North American stock markets were mostly muted Thursday, as rising gold prices helped lift Canada’s main index higher, while traders resisted making big moves on Wall Street ahead of the latest round of U.S. jobs figures.

On the Toronto Stock Exchange, the S&P/TSX composite index climbed 85.96 points to 14,683.91, as gold and materials stocks registered the biggest gains.

In New York, stock markets were mixed, as the Dow Jones industrial average added 18.42 points at 18,419.30 and the broader S&P 500 composite index dipped a marginal 0.09 of a point to 2,170.86. The Nasdaq composite jumped 13.99 points to 5,227.21.

Traders are awaiting a highly-anticipated report Friday on employment in August. Economists are expecting employers to have added 182,500 jobs last month and for the unemployment rate to have fallen slightly to 4.8% from 4.9%.

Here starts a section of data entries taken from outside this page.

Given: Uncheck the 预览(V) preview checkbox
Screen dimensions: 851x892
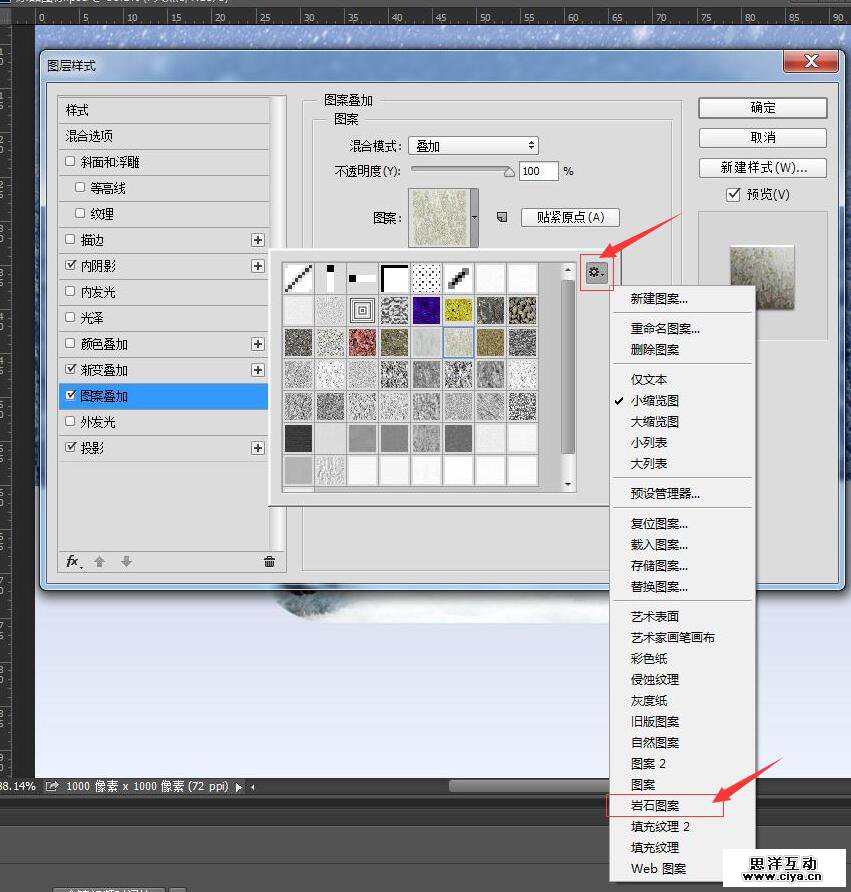Looking at the screenshot, I should (733, 194).
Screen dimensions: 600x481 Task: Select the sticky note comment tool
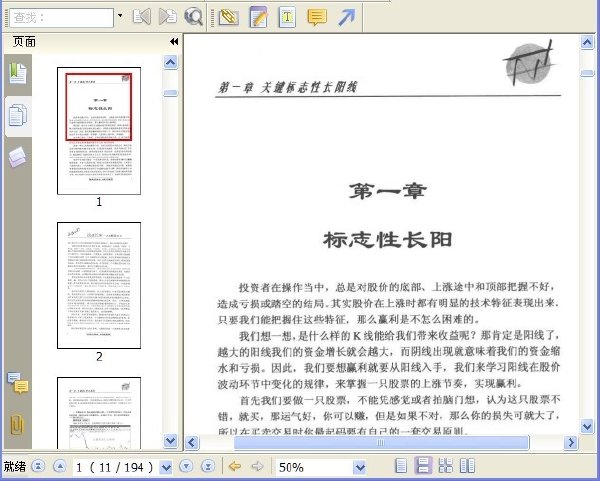[x=317, y=17]
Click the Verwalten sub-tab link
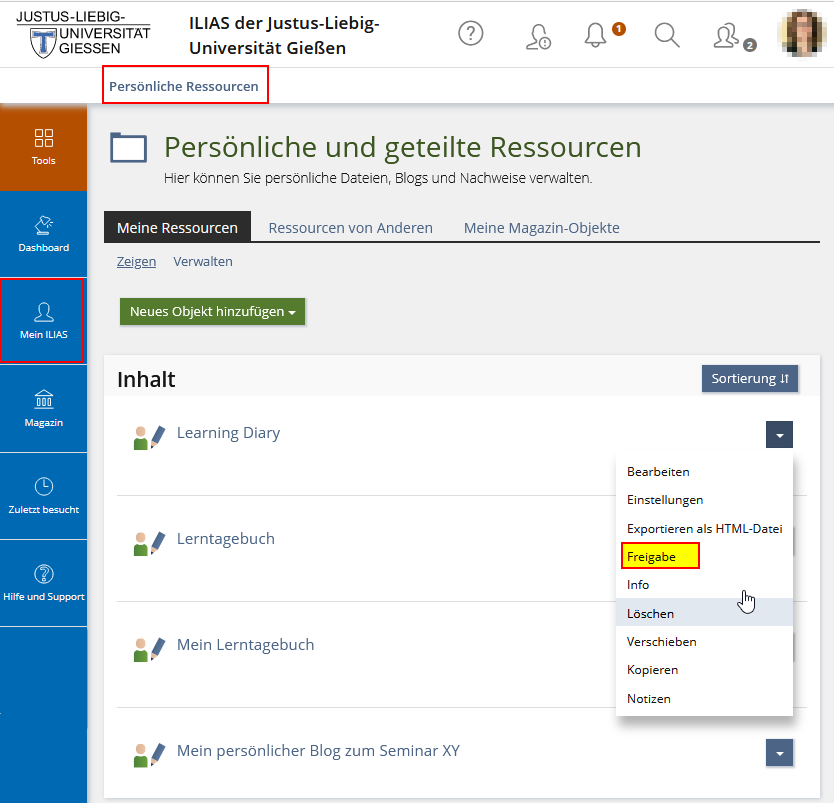Viewport: 834px width, 803px height. pyautogui.click(x=203, y=261)
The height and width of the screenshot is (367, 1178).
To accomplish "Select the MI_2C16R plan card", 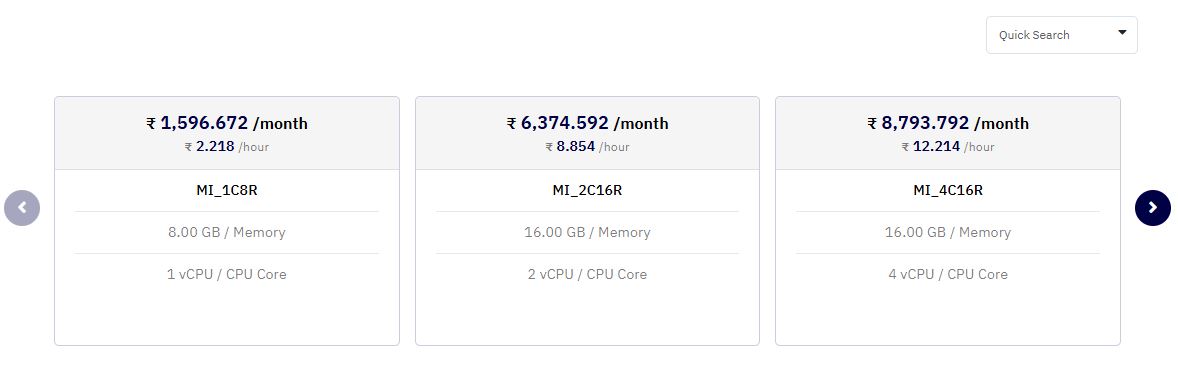I will pyautogui.click(x=587, y=221).
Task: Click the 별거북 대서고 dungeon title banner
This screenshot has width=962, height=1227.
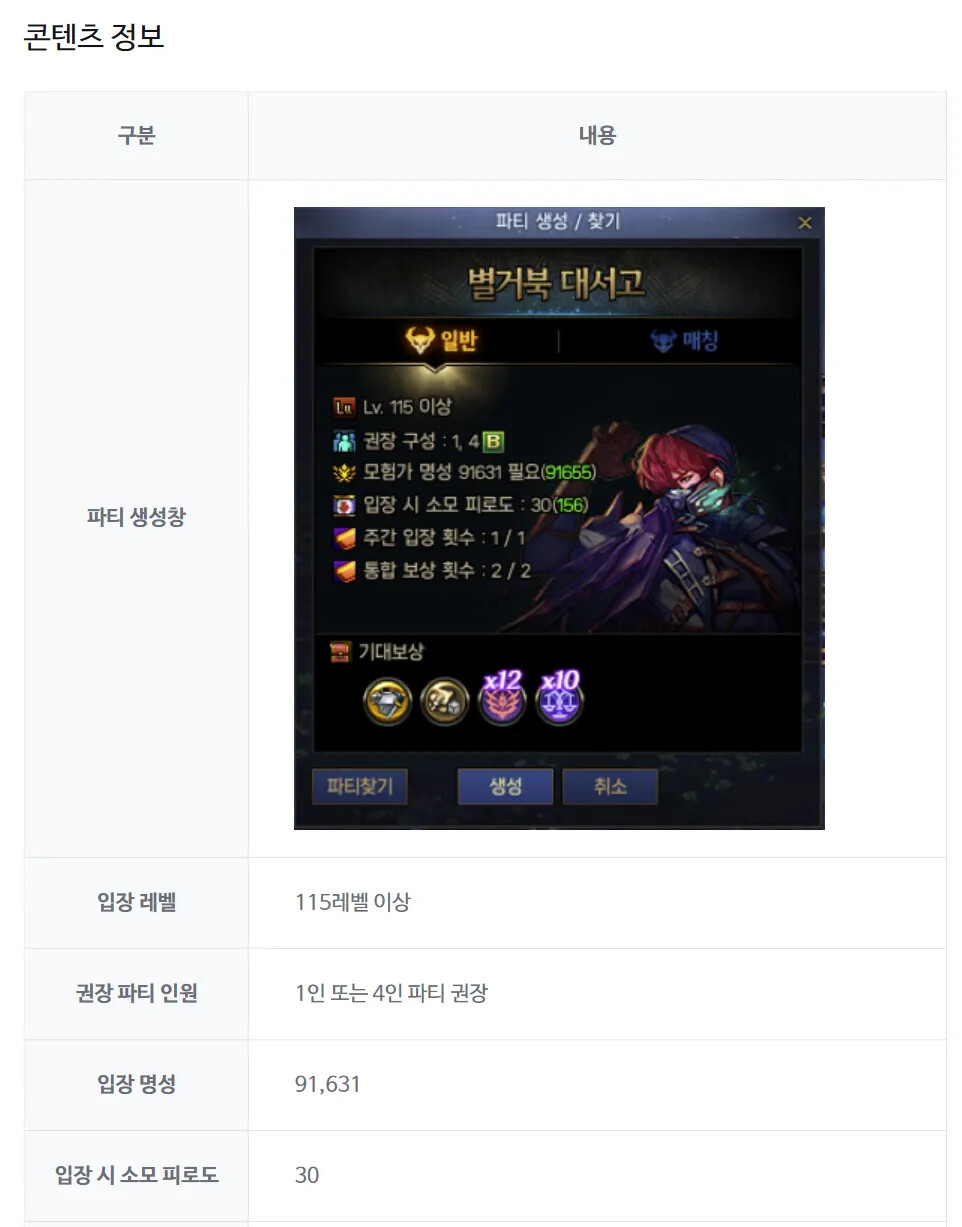Action: pyautogui.click(x=557, y=283)

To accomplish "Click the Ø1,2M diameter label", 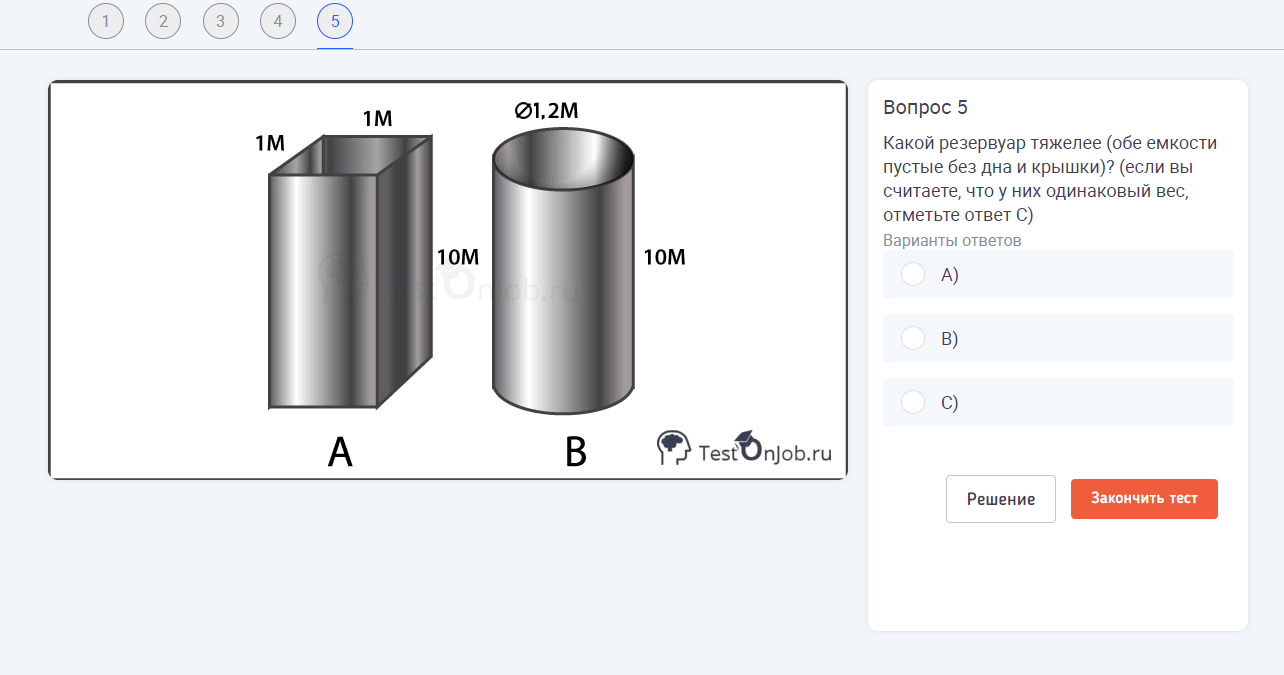I will (547, 111).
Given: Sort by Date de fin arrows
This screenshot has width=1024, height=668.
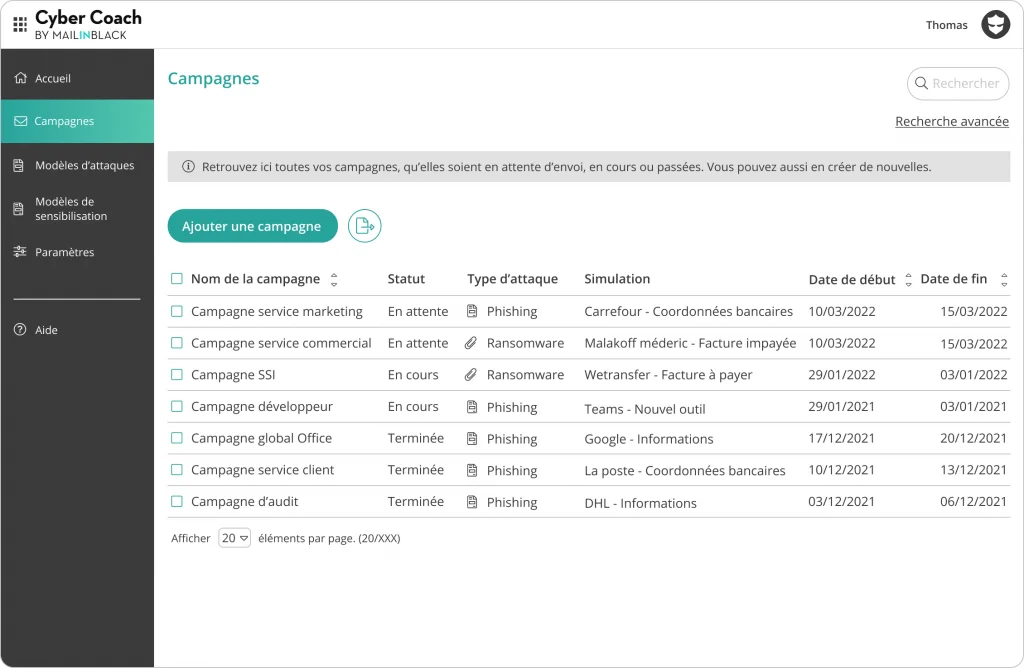Looking at the screenshot, I should 1004,280.
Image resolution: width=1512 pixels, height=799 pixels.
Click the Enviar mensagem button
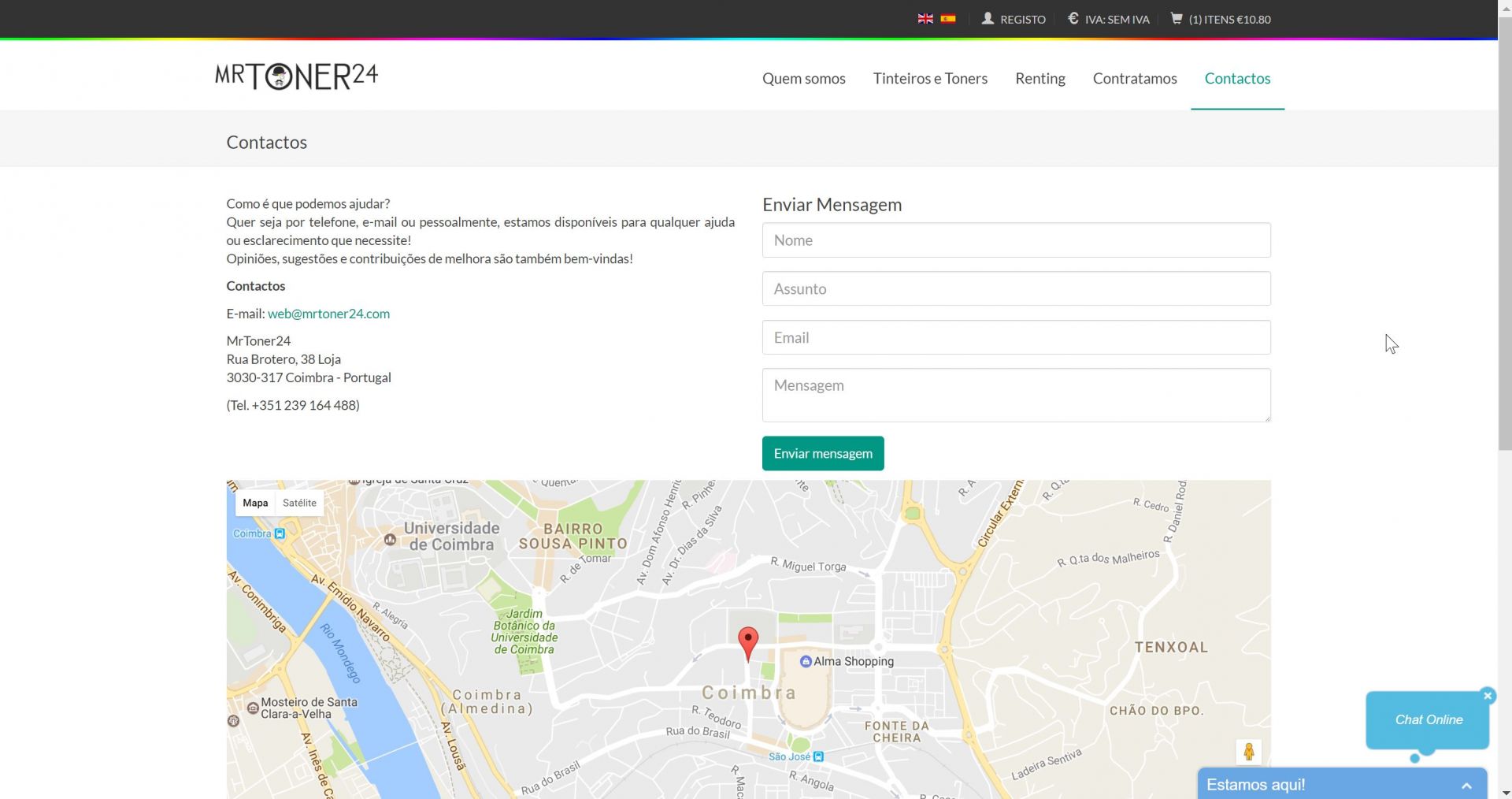click(x=823, y=453)
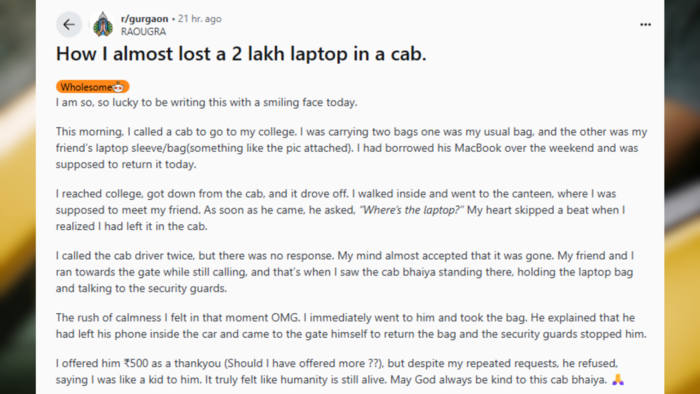Click the word 'MacBook' in the post
Image resolution: width=700 pixels, height=394 pixels.
tap(478, 148)
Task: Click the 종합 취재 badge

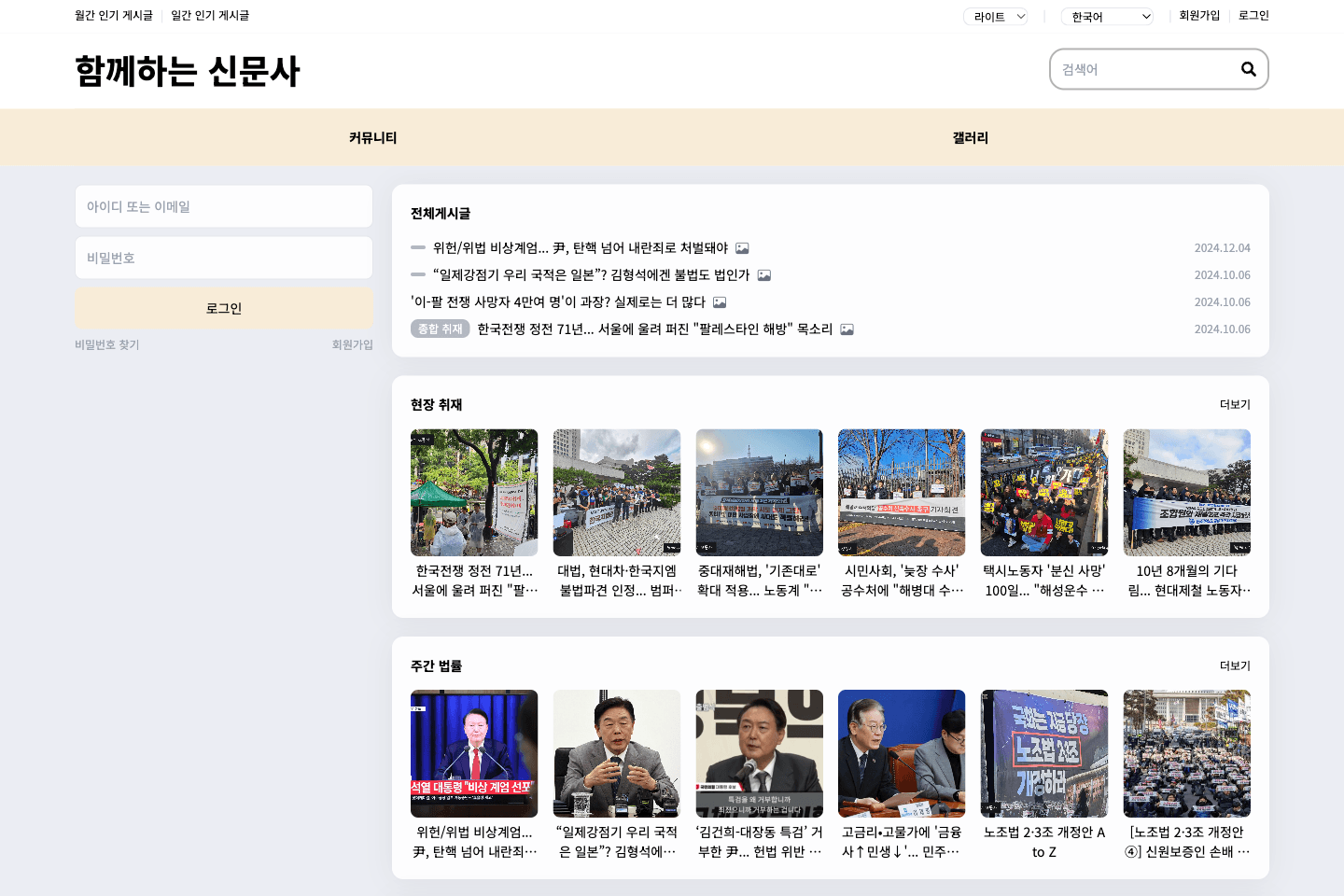Action: pyautogui.click(x=440, y=329)
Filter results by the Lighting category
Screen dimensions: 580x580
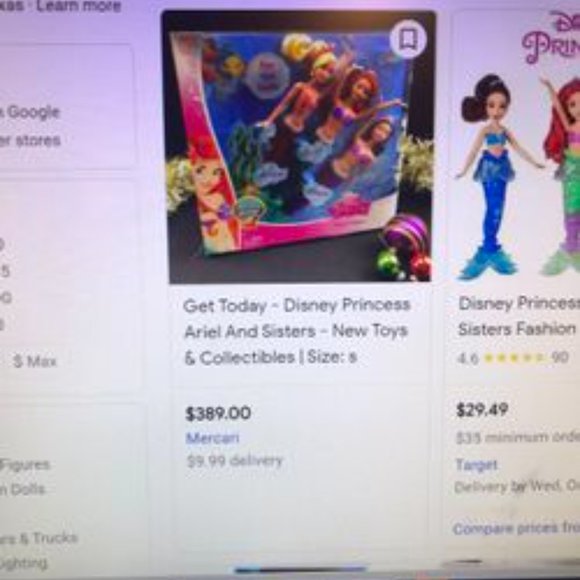[x=24, y=563]
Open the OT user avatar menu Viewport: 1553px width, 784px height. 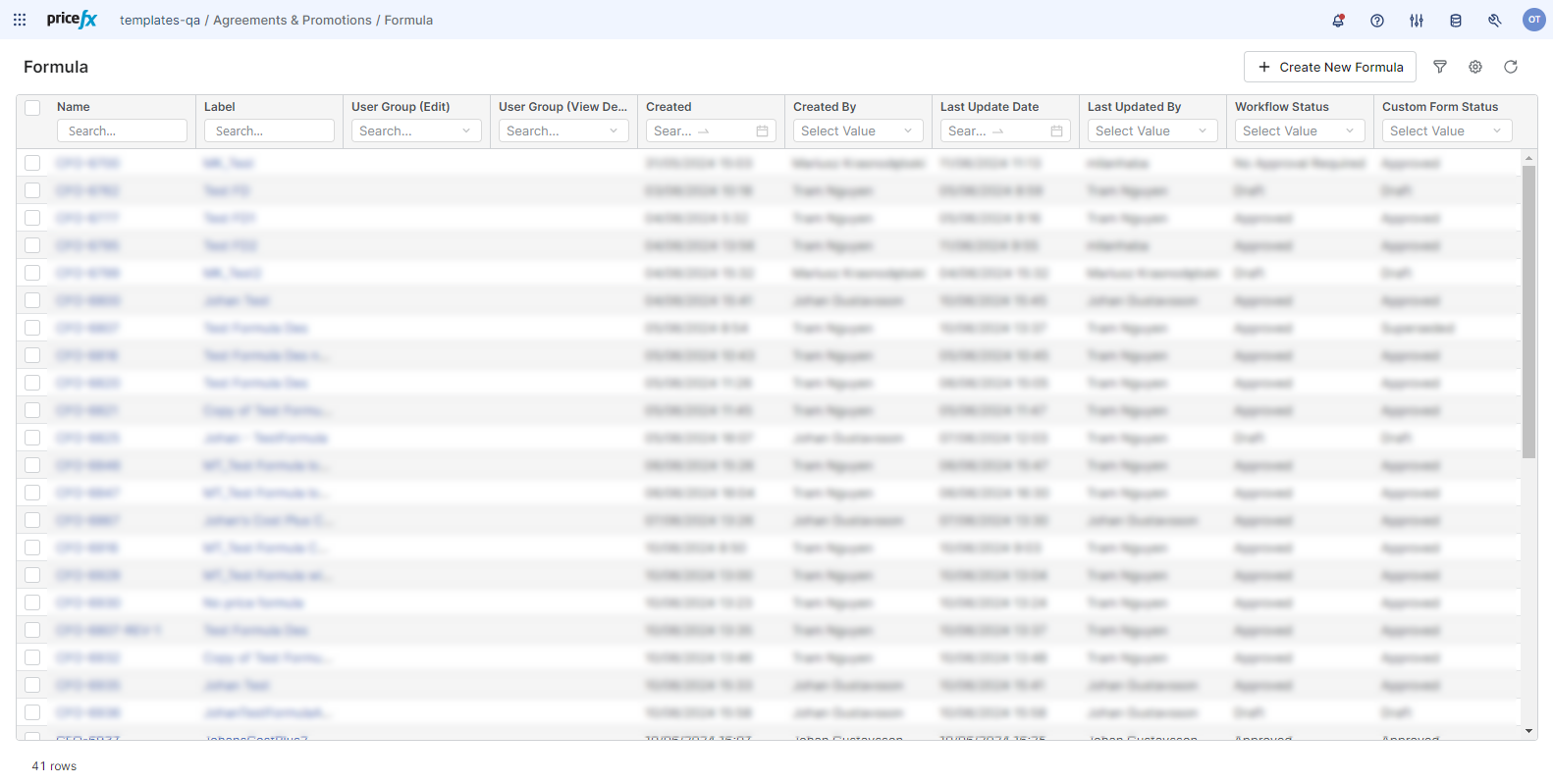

A strong jobs report would be another key piece of evidence the U.S. Federal Reserve can use to justify an upcoming rate hike. But if the report under-delivers on expectations, then it can cause the central bank to reconsider raising rates as early as September or December.

“The Fed has said it wants to raise rates this year,” said Michael Currie, an investment adviser at TD Wealth. “We would really have to see something bad for them not to do it sometime this year.”

Interest rates remain at historic lows, currently between 0.25% to 0.5%, after a hike in December. The central bank had initially forecasted four rate hikes in 2016, but has yet to move on any of them. It has long said that it will only move on rates if it believes the U.S. economy is strong enough to support such a decision.

Meanwhile, stock markets initially pulled back, but later recovered, following the latest report on manufacturing.

The Institute for Supply Management says manufacturing in the U.S. fell last month for the first time since February, as the number of new orders dropped and factories cut jobs. The ISM index dropped to 49.4 in August from 52.6 in July. Any reading below 50 signals contraction.

Currie noted that traders should be prepared for volatility this month, as volumes pick up from the summer. September is also traditionally a weak month for trading.

“There’s the old joke about all the traders coming back from the Hamptons after Labour Day,” he said.

“After September, we should see an uptick. A lot of people are back on the trading floor and people are getting the summer behind them.”

In commodities, the December gold contract climbed $5.70 to US$1,317.10 an ounce, October natural gas shed 10 cents to $2.79 per mmBTU, and the December copper contract was unchanged at US$2.08 a pound.

The October crude contract lost $1.54 at US$43.16 per barrel, with the Canadian dollar gaining 0.18 of a cent at 76.42 cents US.

Canadian and U.S. financial markets will be closed on Monday, Sept. 5, for Labour Day.